One of the institutions falling into this definition is Baladiar Primary School in Charghat upazila of Rajshahi. It has 239 students and the parents of nearly 80 percent of them live off daily wages, said Chandra Rani Mitra, headmistress of the school.

Staying at home, many students have no scope of learning and the mandatory provision of social distancing is barring them from going to their neighbours' houses to watch TV.   

At the request of the upazila administration, Chandra gave the administration a list of 181 students who might need financial aid to continue their studies.

Amid the lack of access to the digital world, there is a bigger threat looming: a sudden spike in the dropout rate.  

Educator Rasheda K Choudhury fears the possibility of children being pushed into child labour and early marriages. 

The number of out-of-school children came down from 23 percent in 1998 to 13.6 percent in 2008, according to the Campaign for Popular Education (CAMPE). 

"Our achievement of high enrollment in primary schools may reverse with the economic crisis deepening," said Rasheda, executive director of the CAMPE. She continued, "the government has to put in place a support system so that parents do not pull their children out of school." 

Some children also complain about the quality of the televised classes. 

Eighth grade student Azwad Yusha, in a post on a social media platform, said the class for learning English turned into a boring vocabulary lesson. "I would have been somewhat satisfied had she taught us the correct meaning of words," he said. 

A Higher Secondary Certificate (HSC) examinee from Dhaka's City College, Faysal Abdullah Fahim is also critical of the lessons being broadcast on the television. "They are not effective," he said.

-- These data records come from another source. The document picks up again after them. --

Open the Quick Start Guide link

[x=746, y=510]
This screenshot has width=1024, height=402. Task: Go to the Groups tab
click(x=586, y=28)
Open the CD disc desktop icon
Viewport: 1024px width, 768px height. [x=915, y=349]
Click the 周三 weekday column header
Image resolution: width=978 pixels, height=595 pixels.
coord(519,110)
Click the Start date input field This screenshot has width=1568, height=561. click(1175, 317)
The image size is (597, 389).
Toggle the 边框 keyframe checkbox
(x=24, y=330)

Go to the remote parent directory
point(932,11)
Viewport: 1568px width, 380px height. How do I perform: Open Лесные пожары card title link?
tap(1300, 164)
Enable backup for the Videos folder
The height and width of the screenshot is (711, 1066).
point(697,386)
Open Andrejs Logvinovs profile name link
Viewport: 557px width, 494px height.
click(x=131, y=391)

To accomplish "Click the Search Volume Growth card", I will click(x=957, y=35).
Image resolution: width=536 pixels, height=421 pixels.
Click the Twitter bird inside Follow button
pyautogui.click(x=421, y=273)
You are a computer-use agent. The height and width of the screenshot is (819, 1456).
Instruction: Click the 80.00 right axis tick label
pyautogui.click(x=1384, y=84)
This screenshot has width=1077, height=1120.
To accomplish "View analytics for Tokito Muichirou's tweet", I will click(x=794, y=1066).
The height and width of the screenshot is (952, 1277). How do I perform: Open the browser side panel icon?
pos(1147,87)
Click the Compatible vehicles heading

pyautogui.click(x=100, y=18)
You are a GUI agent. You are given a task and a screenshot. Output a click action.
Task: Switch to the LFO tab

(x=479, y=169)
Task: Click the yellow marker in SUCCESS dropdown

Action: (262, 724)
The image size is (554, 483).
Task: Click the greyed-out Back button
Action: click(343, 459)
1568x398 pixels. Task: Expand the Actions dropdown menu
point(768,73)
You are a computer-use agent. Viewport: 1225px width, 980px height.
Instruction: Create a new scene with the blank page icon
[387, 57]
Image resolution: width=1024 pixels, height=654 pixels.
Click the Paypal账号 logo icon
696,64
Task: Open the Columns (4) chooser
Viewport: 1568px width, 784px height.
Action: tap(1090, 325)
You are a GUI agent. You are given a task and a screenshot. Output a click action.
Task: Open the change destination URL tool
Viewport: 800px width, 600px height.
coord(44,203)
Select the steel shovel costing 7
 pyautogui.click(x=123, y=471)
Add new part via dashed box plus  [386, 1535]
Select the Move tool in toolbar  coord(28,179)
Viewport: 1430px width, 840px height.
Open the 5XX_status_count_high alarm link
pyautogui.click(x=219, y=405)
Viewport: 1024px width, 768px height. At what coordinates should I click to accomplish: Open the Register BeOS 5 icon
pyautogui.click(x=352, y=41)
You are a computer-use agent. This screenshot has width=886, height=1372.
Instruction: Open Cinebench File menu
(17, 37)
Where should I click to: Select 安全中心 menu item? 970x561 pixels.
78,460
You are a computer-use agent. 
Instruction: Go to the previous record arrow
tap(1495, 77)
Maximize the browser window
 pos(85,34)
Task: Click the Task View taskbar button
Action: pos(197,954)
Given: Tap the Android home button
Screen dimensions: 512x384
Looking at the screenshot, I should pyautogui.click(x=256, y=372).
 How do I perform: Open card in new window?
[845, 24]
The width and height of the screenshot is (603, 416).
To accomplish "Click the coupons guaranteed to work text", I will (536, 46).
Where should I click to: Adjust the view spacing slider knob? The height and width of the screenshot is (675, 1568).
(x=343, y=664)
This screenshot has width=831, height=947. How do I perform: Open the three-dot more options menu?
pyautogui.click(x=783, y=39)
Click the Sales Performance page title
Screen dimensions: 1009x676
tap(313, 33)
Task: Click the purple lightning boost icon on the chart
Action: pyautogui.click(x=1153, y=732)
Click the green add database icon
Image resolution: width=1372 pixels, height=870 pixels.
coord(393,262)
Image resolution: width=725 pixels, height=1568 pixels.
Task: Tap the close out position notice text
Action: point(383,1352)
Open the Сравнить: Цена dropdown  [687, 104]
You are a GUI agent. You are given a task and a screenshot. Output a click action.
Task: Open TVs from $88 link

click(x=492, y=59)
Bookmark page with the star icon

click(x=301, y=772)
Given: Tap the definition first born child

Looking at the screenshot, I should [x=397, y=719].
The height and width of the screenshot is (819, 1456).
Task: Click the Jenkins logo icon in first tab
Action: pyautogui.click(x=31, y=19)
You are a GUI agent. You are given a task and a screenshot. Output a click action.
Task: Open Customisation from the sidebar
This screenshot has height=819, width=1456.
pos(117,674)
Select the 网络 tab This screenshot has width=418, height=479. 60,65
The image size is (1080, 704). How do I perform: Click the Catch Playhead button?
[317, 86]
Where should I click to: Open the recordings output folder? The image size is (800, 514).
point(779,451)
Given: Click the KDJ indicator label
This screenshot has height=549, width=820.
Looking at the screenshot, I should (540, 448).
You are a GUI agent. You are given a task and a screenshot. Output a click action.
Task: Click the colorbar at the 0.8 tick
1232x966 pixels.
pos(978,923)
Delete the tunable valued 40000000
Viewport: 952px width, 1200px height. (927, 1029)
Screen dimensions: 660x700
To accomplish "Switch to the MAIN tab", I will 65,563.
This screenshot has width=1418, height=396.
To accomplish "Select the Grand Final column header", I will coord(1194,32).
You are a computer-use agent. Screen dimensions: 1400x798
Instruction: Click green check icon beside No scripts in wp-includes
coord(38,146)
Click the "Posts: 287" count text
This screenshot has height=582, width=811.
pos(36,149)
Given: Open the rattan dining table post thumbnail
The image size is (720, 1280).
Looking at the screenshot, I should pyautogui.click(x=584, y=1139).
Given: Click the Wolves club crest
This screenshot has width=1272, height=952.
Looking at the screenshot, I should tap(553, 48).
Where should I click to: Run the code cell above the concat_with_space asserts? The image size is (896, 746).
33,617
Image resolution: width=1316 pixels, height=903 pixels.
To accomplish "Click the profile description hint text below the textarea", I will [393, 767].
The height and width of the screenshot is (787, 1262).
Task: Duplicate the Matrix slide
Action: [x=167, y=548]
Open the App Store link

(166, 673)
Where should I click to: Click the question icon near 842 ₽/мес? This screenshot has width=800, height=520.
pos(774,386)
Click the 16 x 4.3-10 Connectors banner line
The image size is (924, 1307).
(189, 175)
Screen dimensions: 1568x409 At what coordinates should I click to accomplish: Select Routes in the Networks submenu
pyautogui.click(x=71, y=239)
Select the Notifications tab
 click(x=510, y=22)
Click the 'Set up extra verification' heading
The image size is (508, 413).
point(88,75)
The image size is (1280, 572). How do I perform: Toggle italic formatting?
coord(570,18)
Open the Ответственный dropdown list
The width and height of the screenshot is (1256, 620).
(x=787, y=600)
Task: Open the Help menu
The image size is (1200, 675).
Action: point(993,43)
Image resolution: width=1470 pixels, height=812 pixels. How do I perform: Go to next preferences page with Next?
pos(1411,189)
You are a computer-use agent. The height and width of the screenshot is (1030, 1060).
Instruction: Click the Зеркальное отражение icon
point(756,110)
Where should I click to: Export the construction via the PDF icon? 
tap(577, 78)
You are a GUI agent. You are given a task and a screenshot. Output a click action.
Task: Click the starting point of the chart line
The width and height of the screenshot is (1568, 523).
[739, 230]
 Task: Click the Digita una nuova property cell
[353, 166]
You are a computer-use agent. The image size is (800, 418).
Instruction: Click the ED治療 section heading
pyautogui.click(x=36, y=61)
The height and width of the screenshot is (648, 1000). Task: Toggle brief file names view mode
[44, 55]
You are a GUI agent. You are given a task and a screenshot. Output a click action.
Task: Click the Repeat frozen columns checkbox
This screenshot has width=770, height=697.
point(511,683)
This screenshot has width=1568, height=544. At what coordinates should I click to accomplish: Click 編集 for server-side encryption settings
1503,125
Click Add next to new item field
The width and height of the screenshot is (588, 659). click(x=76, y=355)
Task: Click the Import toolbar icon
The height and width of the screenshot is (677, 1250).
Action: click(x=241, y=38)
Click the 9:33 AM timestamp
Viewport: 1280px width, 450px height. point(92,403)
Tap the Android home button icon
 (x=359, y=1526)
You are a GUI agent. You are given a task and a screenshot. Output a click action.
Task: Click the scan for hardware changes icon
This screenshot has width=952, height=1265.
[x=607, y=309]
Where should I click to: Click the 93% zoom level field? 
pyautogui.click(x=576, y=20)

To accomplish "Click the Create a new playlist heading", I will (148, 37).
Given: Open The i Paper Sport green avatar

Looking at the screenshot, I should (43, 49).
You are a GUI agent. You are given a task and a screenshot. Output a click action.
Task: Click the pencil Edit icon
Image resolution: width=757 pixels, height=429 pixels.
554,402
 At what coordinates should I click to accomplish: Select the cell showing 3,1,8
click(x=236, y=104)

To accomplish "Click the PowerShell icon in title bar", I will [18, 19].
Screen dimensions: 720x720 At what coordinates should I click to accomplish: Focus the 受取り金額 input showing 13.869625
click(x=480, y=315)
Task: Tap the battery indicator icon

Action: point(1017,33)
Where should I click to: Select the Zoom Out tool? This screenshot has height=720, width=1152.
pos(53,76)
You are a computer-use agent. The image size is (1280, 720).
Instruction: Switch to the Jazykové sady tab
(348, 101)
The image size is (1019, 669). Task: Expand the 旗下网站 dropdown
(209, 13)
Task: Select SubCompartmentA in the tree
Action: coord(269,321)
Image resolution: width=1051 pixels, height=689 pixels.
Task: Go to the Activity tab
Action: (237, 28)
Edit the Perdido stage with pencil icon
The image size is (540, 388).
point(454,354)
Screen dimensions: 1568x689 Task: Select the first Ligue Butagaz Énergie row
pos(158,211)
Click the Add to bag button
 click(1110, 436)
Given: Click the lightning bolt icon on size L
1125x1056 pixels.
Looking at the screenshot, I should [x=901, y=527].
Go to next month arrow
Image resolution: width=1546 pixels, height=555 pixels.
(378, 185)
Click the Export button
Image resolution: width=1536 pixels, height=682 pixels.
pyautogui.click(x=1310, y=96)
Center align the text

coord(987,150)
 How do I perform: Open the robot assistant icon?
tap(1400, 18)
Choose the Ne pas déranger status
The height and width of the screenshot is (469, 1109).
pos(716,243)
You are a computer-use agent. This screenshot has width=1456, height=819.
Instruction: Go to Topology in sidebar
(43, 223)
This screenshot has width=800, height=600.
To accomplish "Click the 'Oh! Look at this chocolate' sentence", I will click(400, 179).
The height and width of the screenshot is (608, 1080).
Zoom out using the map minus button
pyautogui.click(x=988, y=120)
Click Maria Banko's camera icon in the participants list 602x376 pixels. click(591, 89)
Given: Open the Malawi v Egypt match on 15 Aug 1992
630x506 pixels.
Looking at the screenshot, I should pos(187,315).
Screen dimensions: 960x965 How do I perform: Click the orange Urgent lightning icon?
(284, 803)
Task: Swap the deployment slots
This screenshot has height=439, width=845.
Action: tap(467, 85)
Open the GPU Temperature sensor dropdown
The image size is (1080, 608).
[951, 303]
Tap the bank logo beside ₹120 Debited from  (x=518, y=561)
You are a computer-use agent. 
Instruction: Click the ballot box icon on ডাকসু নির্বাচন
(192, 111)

Referring to the government efforts over more than the last decade to set up computer labs and multimedia labs, Abu Saeed Khan, senior policy fellow at Colombo-based ICT think-tank LIRNEasia, said, "We always very wrongly focus on technology." 

"However, we rule out the value of human capital and have neglected the importance of strengthening our teaching force," he added.

Whatever might be missing in the education system, Samia of Faridpur needs to prepare well for her Secondary School Certificate (SSC) exams, just a year away. She has been far-removed from classes since March 17. 

As private tutors – whom she used to seek help from to understand some subjects – are staying home, she is now fending for herself. 

Access to Information in Bangladesh of the government's ICT division is working on a project to create digital content that students will be able to download on mobile phones, educator Rasheda K Choudhury said. 

"However, such learning material comes at the cost of an internet connection. Mobile phone companies can come forward to make them free of charge," she added. 

Meanwhile, every evening, after iftar, Samia flips through the pages of her books on business studies, but closes them soon after stumbling upon text she is unable to decipher.

With the shutdown likely to be extended up to September – if the curve of virus transmission is not flattened – she does not know when her tribulations will end.